An elephant keeper tells me his HDFS NameNodes are failing over too frequently. He’s concerned about this because it’s a sign of something wrong in the High Availability (HA) cluster.

If you don’t want failover to happen that fast, I told him, you can simply increase config key to whatever you want. Joking aside, the above is something that can help mitigate, but that would be a temporary fix rather than addressing root cause. There are several common causes of NameNode stalls and failovers. The first task is to find evidence of them happening in the NN logs.

  1. Garbage Collection Pauses: There may be several occurrences of “JvmPauseMonitor” in the NameNode logs. Also the GC log of both NN will show long intervals (see this article). This is not concerning if the duration is just a second or two. But if this is very related, don’t hesitate to check the GC related settings (refer to this blog post).
  2. Slow Group Mapping Lookups: We see this in cases where a user’s group lookups are slow, such as due to an overloaded LDAP server. When this happens, the group lookup logic will log a message containing “Potential performance problem”. I remember one elephant keeper changed her config key and LDAP requests are thus overwhelming. Don’t change this setting unless you are very sure what you are doing.
  3. Excessive Logging: The excessive logging problems I have seen will make the NN very slow. This sometimes is also causing long pause GCs. For this, generally we can:

    • Change BlockStateChange logging from INFO level to WARN level by modifying log4j.logger.BlockStateChange=WARN
    • Change SecurityLogger from INFO level to WARN level in log4j.category.SecurityLogger=WARN,RFAS
    • Alternatively you can change the logging level on the fly:
      hadoop daemonlog -setlevel <nn-host-name>:50070 BlockStateChange ERROR
  4. RPC Load: The most likely root cause is high RPC load blocking delivery of the HA health check message. To check this, we can capture JMX output from both NameNodes. The high RPC load can also be nicely confirmed by analysing HDFS audit logs with the time of the failover happens. The high RPC load appears to be caused by _1)_ a particularly heavy job, _2)_ long I/O latency flushing transactions to disk (or a combination of both factors), or _3)_ slow processing code in NN (possibly a bug).
    For this we can do quite a few works. For example, to increase RPC handler count (RPC handler count be set to 20 * log2 Cluster Size with an upper limit of 200), to enable NN service port for DNs, to enable Lifeline protocol, to enable RPC congestion control etc - all are to make NN scale better. Please see my favorite blog post about this written by my colleague Arpit at Hortonworks. To confirm this specific issues, running the jstack periodically against NN will be very helpful. I believe any HDFS expert will at least provide some pointers when she has the jstack information.

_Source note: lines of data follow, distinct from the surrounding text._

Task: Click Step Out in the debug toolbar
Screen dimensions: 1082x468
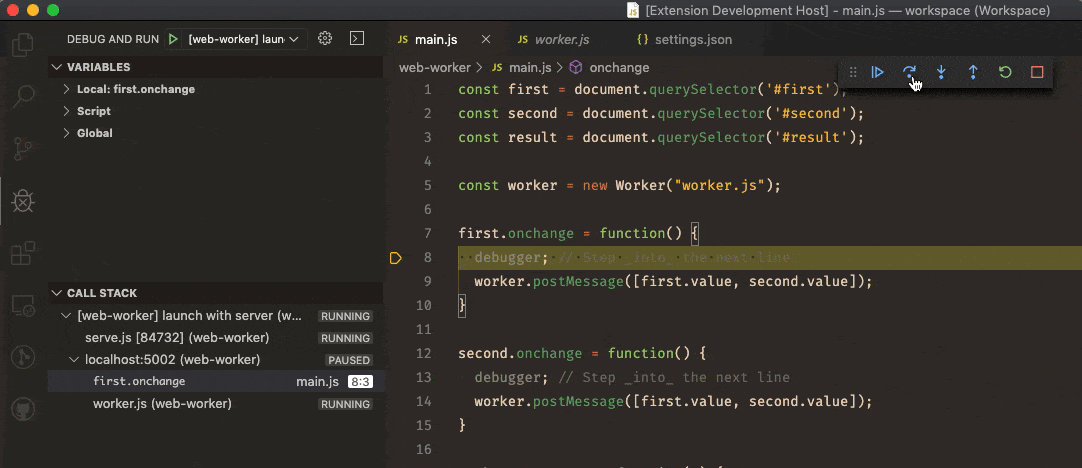Action: click(x=973, y=72)
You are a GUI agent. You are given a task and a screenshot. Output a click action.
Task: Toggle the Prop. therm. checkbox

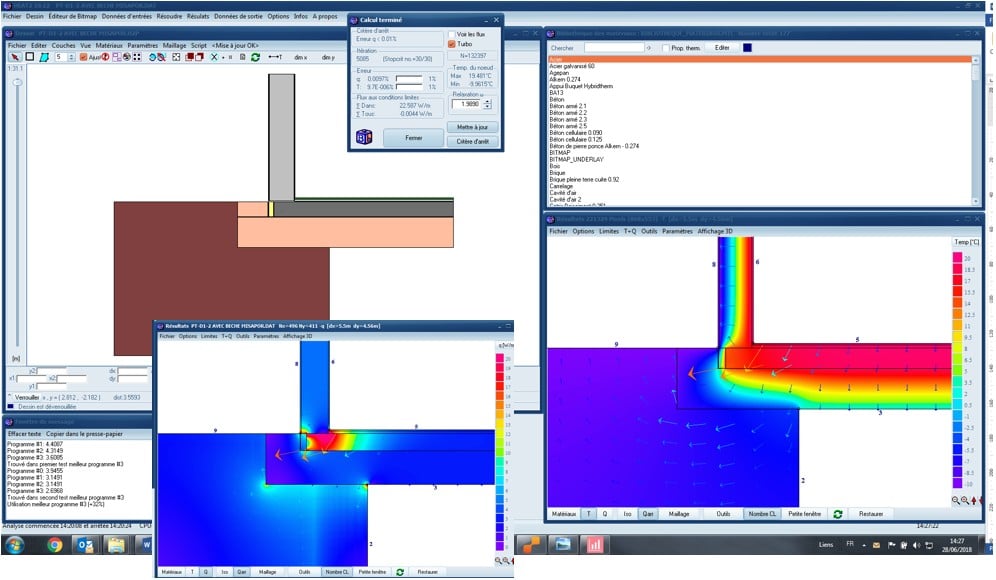pos(665,47)
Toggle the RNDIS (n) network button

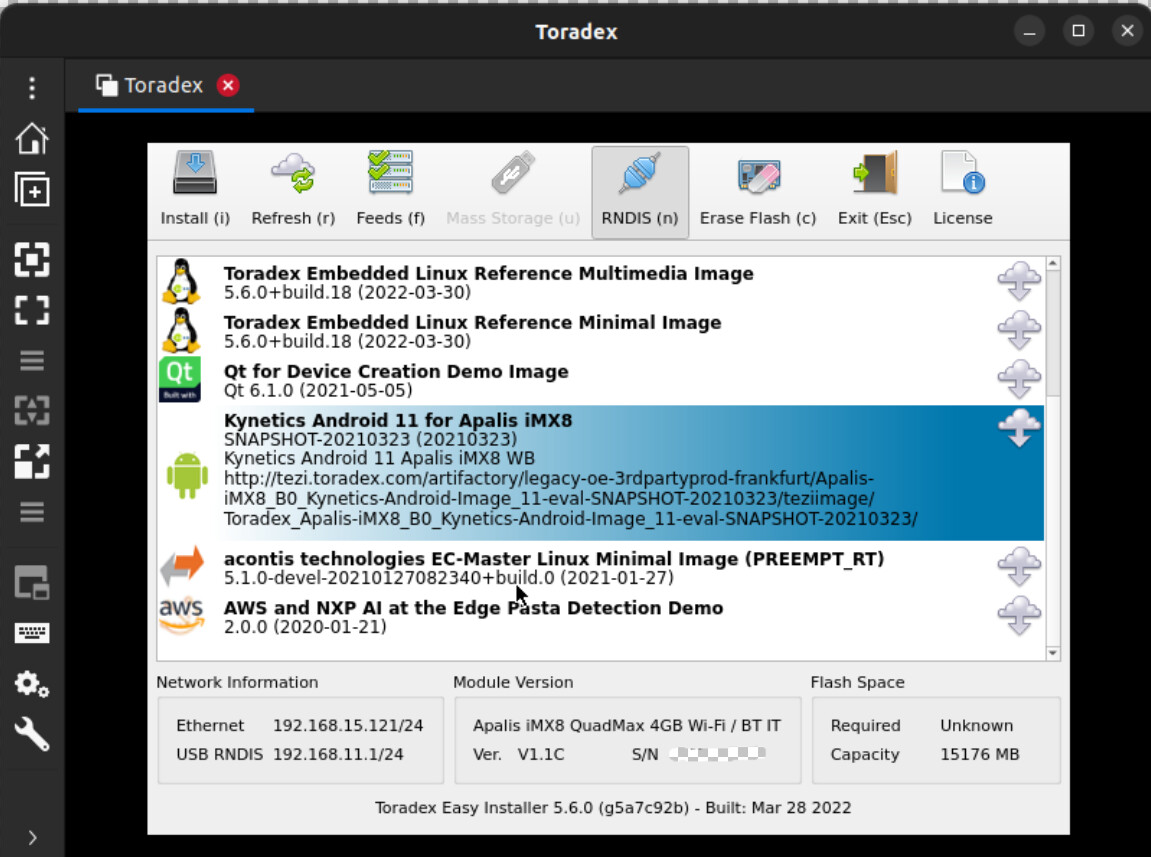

Anyway this is a very challenging problem, so that the root cause and associated solutions can be very tricky. I remember one user is a big fan of getContentSummary on root (“/“) before every job submission. That would recursively scan the whole file system tree while holding the lock, so the NN seems unresponsive for a very long time. Another elephant keeper have all I/O on these namenodes – including logs, OS, Zookeeper etc happening to a single disk device (though multiple partitions).